There were more than 500,000 children in foster care in 2002, according to the Adoption and Foster Care Analysis and Reporting system. Among those children was sophomore Rodney Glasgow.

Glasgow was put into the foster care system when he was just two years old. He then moved from family to family for about five years until settling with his current family in Davis.

“Going from different families and all…I had friends, and then I’d lose them. Then I got more friends and I’d lose them. [Those were] tough situations,” Glasgow said.

Glasgow was adopted by his current family and now lives with his two parents and younger brother. He is very happy to have ended up in such a good home after such a rough journey through foster care.

Unfortunately, many foster kids are not as lucky as Glasgow. Alex Harary is a lawyer who represents foster children in Dependency court, the court that decides what happens to foster children.

Harary said that the court’s primary goal is do what is best for the child. In an ideal situation, he wants to reunite the child with their parents as long as that decision is safe and beneficial for all.

“No matter how bad [the situation] is, it’s still their family,” Harary said.

For the children who remain in the foster care system, Harary believes that it is most important to make sure that the foster kids have equal opportunities as other children.

“Everything from making sure they have shoes and clothes that fit to being able to go to prom,” Harary said.

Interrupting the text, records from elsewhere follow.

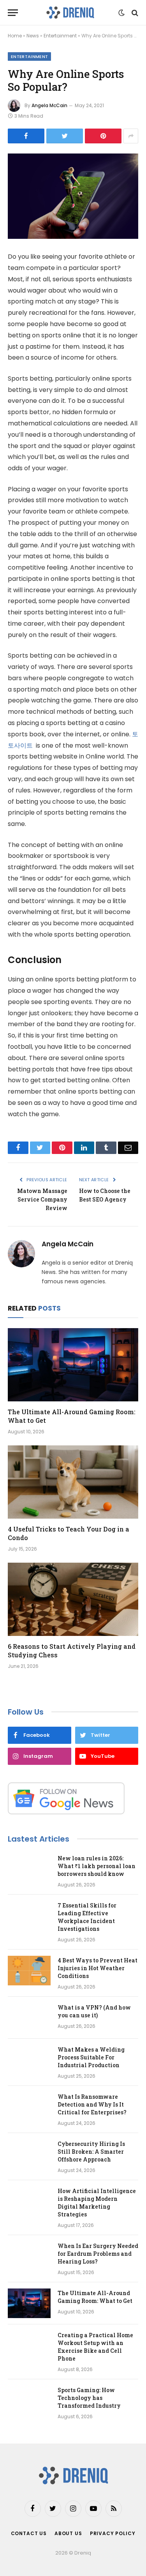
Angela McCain (49, 105)
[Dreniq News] (70, 12)
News (32, 35)
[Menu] (13, 12)
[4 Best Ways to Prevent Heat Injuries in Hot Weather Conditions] (29, 1970)
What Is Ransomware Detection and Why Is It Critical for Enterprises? (92, 2104)
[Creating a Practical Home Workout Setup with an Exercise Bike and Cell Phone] (29, 2345)
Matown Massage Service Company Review (42, 1199)
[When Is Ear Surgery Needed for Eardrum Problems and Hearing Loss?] (29, 2256)
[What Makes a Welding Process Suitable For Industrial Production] (29, 2060)
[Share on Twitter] (64, 136)
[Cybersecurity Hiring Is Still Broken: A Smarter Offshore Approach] (29, 2154)
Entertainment (60, 35)
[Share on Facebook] (26, 136)
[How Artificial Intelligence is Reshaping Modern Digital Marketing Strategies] (29, 2201)
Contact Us (29, 2533)
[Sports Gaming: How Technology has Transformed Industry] (29, 2400)
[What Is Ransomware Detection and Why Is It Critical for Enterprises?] (29, 2107)
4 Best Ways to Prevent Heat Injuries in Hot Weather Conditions (97, 1968)
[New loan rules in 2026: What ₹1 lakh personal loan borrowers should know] (29, 1868)
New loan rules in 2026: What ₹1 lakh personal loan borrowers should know (96, 1865)
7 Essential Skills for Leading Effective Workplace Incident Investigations (87, 1917)
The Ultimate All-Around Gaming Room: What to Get (95, 2296)
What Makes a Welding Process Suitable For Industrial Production (91, 2057)
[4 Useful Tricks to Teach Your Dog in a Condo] (73, 1482)
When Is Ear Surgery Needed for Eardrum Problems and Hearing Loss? (98, 2253)
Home (15, 35)
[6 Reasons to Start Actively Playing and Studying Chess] (73, 1599)
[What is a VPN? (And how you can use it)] (29, 2018)
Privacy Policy (112, 2533)
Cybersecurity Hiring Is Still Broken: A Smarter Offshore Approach (91, 2151)
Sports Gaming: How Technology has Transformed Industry (89, 2397)
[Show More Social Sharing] (130, 136)
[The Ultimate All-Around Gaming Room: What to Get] (73, 1364)
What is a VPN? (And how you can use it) (94, 2011)
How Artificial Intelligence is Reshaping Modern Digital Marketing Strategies (97, 2202)
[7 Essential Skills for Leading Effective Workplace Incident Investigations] (29, 1915)
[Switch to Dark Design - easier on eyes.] (121, 12)
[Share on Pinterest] (103, 136)
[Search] (134, 12)
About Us (68, 2533)
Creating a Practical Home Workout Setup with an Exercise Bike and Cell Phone (95, 2346)
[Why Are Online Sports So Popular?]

It can be very hard to find the right home for a foster child. Sophomore Brooke Rosenblum has seen this firsthand, as her parents have fostered many children over the years.

After being raised with different foster siblings, Rosenblum has acquired a lot of compassion, and because of this she now spends a lot of her time working with disabled kids.

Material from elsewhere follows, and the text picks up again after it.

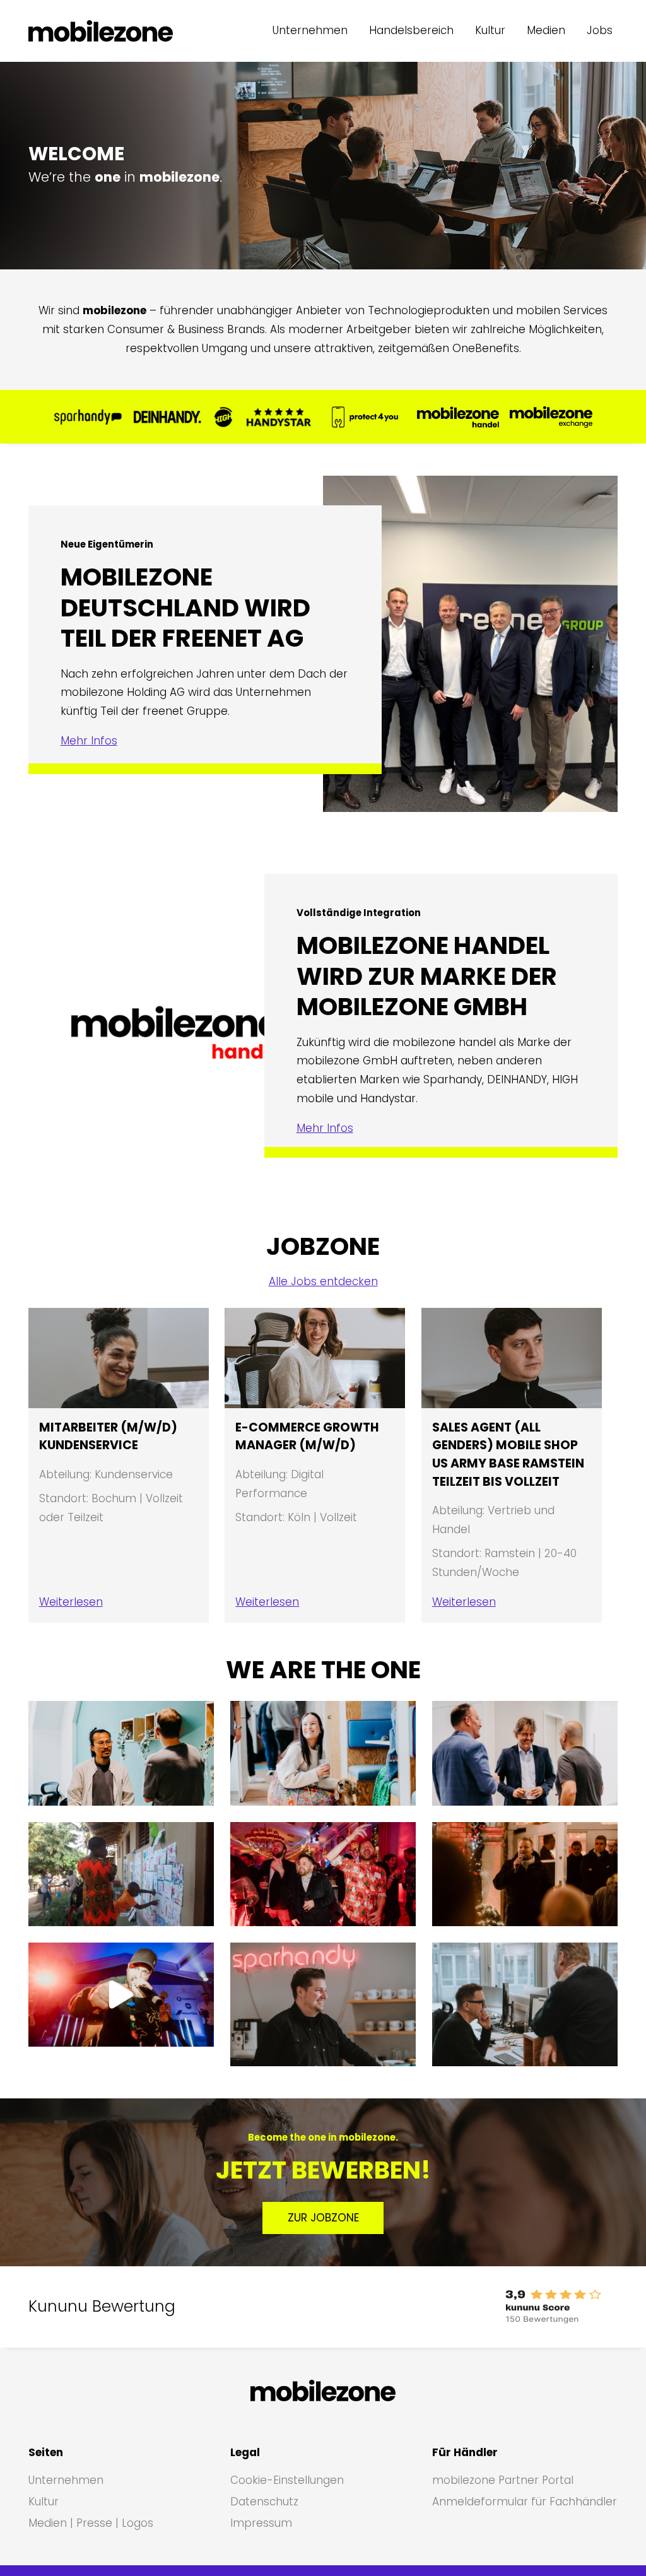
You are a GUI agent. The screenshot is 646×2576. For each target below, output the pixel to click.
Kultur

Foster parent Georg Rosenblum has been caring for foster children for years, and she and her family have always wanted to provide a loving, nurturing home for their foster children.

“I’m happy to help give the birth parents time to figure out how to be a parent, or to help place them in a loving, permanent home,” Georg Roseblum said.

Having lived in five different homes in less than five years before his adoption, Glasgow also has a lot of compassion for children still in the foster care system.

“[When in foster care] it doesn’t seem like there’s people out there that care for you,” Glasgow said. “But there are. I’ve definitely felt that now with the family I’m living with.”